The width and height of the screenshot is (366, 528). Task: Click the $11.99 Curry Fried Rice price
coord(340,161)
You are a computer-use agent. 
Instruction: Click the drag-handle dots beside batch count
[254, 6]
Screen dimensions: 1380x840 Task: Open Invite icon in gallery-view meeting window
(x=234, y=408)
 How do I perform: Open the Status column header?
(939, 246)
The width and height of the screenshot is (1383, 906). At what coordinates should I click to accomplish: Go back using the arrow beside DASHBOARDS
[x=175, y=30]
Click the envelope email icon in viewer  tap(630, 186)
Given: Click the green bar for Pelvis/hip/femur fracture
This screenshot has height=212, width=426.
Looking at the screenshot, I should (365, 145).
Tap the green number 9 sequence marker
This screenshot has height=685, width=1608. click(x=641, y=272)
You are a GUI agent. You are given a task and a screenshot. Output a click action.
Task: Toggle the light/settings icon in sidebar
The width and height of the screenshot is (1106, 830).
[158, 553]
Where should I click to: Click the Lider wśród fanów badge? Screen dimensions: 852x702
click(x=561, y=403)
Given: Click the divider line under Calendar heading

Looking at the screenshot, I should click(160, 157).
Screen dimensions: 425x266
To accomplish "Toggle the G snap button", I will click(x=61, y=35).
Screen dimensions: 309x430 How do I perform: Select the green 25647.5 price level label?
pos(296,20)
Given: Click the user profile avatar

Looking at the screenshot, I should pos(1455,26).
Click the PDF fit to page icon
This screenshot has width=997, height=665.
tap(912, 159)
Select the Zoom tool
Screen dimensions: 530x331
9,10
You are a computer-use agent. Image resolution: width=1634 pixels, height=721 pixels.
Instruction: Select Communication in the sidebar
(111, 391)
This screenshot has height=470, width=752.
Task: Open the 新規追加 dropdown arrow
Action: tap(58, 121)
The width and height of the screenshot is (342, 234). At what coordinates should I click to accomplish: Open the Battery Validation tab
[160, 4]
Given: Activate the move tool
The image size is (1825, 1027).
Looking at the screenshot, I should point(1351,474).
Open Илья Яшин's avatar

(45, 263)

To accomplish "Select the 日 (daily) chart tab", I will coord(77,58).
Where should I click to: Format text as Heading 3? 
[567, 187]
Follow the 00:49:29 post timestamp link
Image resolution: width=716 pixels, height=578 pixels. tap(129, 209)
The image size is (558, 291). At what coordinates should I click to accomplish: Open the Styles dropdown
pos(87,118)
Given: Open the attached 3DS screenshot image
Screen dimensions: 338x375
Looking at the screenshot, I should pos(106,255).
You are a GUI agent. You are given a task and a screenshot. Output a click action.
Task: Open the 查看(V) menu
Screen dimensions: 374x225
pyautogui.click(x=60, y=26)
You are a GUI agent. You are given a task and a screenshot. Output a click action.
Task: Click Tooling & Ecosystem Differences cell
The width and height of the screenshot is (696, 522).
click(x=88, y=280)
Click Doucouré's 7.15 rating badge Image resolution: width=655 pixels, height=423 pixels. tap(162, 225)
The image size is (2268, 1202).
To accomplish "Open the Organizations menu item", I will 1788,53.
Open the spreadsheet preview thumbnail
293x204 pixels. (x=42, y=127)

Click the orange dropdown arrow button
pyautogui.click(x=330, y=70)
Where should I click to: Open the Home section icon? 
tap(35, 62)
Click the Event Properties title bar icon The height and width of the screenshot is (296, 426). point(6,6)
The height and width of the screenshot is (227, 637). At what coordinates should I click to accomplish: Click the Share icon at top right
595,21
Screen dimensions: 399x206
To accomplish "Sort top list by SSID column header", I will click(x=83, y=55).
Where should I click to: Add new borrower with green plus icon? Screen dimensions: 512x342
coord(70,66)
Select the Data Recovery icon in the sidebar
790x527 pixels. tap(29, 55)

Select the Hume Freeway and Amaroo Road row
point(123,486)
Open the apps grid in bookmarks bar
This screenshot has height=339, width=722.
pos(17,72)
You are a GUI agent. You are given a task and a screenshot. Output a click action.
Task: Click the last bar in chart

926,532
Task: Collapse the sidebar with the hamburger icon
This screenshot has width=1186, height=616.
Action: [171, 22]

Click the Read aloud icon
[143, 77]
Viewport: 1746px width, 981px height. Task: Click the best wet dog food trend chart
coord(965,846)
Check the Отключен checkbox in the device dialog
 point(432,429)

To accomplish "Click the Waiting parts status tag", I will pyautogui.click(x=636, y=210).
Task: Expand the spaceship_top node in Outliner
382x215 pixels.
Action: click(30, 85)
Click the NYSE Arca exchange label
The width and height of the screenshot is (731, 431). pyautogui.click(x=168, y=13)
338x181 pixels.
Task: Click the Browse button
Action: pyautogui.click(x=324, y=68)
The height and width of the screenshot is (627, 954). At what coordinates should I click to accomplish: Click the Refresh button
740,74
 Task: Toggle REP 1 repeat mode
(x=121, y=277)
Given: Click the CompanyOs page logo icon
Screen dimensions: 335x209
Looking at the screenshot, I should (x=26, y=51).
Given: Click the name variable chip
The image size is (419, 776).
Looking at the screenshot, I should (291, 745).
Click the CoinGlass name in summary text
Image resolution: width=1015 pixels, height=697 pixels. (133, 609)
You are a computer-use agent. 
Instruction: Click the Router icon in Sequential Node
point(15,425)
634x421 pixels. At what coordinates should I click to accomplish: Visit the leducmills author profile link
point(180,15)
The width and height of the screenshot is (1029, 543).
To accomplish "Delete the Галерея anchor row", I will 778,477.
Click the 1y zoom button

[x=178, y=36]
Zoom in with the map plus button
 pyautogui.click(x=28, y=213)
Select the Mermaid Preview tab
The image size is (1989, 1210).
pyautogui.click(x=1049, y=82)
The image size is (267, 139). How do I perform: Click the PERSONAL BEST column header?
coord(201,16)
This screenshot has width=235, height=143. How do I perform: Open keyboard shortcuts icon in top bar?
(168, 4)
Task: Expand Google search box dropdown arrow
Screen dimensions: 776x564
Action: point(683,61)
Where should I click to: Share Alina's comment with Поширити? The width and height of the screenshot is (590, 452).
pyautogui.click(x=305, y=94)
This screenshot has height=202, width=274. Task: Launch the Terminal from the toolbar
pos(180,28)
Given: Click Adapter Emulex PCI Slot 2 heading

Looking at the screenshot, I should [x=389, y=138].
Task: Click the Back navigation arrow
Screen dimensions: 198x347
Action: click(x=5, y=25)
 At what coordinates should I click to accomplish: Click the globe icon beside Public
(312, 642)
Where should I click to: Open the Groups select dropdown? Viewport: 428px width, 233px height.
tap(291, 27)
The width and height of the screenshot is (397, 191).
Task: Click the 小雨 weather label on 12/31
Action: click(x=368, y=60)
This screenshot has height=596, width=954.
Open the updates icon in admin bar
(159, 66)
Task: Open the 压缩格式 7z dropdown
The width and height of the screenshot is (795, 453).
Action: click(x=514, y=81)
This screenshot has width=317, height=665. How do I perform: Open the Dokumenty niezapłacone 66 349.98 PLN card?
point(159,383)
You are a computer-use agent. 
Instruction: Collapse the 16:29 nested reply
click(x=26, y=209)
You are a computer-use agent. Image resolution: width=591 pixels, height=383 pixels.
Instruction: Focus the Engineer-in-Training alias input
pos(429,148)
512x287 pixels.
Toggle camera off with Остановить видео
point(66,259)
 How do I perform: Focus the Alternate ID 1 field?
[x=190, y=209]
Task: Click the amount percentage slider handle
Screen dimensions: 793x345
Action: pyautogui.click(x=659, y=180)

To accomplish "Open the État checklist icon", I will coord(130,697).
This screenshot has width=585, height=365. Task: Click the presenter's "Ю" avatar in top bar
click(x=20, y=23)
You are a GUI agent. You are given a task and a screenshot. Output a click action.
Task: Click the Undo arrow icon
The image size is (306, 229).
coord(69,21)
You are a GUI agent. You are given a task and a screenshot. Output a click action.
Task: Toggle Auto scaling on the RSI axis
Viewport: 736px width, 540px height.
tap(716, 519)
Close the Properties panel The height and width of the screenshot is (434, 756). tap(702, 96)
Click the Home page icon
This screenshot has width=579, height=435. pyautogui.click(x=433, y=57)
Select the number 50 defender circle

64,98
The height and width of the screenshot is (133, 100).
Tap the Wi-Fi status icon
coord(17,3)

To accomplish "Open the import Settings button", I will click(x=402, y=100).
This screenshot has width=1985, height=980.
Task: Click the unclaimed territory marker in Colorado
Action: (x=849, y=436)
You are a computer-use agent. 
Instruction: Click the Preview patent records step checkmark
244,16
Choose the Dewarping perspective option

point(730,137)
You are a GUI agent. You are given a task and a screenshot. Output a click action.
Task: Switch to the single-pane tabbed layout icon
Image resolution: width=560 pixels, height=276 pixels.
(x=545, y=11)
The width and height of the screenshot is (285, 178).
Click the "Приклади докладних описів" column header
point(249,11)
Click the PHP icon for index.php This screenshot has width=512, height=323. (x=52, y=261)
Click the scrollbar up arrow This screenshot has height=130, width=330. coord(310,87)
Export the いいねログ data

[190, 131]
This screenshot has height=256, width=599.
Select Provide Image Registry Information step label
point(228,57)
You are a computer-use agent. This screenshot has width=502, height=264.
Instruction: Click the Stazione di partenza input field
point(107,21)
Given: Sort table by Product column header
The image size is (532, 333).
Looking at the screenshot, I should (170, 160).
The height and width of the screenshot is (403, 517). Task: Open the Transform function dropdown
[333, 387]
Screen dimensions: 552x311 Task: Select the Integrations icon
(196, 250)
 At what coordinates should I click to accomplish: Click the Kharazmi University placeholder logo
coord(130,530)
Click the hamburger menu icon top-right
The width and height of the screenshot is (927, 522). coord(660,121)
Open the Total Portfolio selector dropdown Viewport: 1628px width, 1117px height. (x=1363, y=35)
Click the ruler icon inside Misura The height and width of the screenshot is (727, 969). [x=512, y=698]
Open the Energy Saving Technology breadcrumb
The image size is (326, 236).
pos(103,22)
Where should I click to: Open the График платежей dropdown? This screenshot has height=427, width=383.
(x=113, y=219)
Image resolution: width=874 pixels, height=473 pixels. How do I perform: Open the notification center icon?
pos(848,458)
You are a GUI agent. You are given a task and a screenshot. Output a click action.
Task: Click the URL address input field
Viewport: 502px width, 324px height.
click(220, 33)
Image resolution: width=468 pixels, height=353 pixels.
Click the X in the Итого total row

______

YOUR OBJECTIVE
Format the listing from the line containing "Click Doucouré's 7.15" up to and including the line containing "Action: click(30, 85)" as a Markdown table with two columns, Row and Line, and leave out blank lines.

FINAL ANSWER
| Row | Line |
|---|---|
| 1 | Click Doucouré's 7.15 rating badge Image resolution: width=655 pixels, height=423 pixels. tap(162, 225) |
| 2 | The image size is (2268, 1202). |
| 3 | To accomplish "Open the Organizations menu item", I will 1788,53. |
| 4 | Open the spreadsheet preview thumbnail |
| 5 | 293x204 pixels. (x=42, y=127) |
| 6 | Click the orange dropdown arrow button |
| 7 | pyautogui.click(x=330, y=70) |
| 8 | Where should I click to: Open the Home section icon?  |
| 9 | tap(35, 62) |
| 10 | Click the Event Properties title bar icon The height and width of the screenshot is (296, 426). point(6,6) |
| 11 | The height and width of the screenshot is (227, 637). At what coordinates should I click to accomplish: Click the Share icon at top right |
| 12 | 595,21 |
| 13 | Screen dimensions: 399x206 |
| 14 | To accomplish "Sort top list by SSID column header", I will click(x=83, y=55). |
| 15 | Where should I click to: Add new borrower with green plus icon? Screen dimensions: 512x342 |
| 16 | coord(70,66) |
| 17 | Select the Data Recovery icon in the sidebar |
| 18 | 790x527 pixels. tap(29, 55) |
| 19 | Select the Hume Freeway and Amaroo Road row |
| 20 | point(123,486) |
| 21 | Open the apps grid in bookmarks bar |
| 22 | This screenshot has height=339, width=722. |
| 23 | pos(17,72) |
| 24 | You are a GUI agent. You are given a task and a screenshot. Output a click action. |
| 25 | Task: Click the last bar in chart |
| 26 | 926,532 |
| 27 | Task: Collapse the sidebar with the hamburger icon |
| 28 | This screenshot has width=1186, height=616. |
| 29 | Action: [171, 22] |
| 30 | Click the Read aloud icon |
| 31 | [143, 77] |
| 32 | Viewport: 1746px width, 981px height. Task: Click the best wet dog food trend chart |
| 33 | coord(965,846) |
| 34 | Check the Отключен checkbox in the device dialog |
| 35 |  point(432,429) |
| 36 | To accomplish "Click the Waiting parts status tag", I will pyautogui.click(x=636, y=210). |
| 37 | Task: Expand the spaceship_top node in Outliner |
| 38 | 382x215 pixels. |
| 39 | Action: click(30, 85) |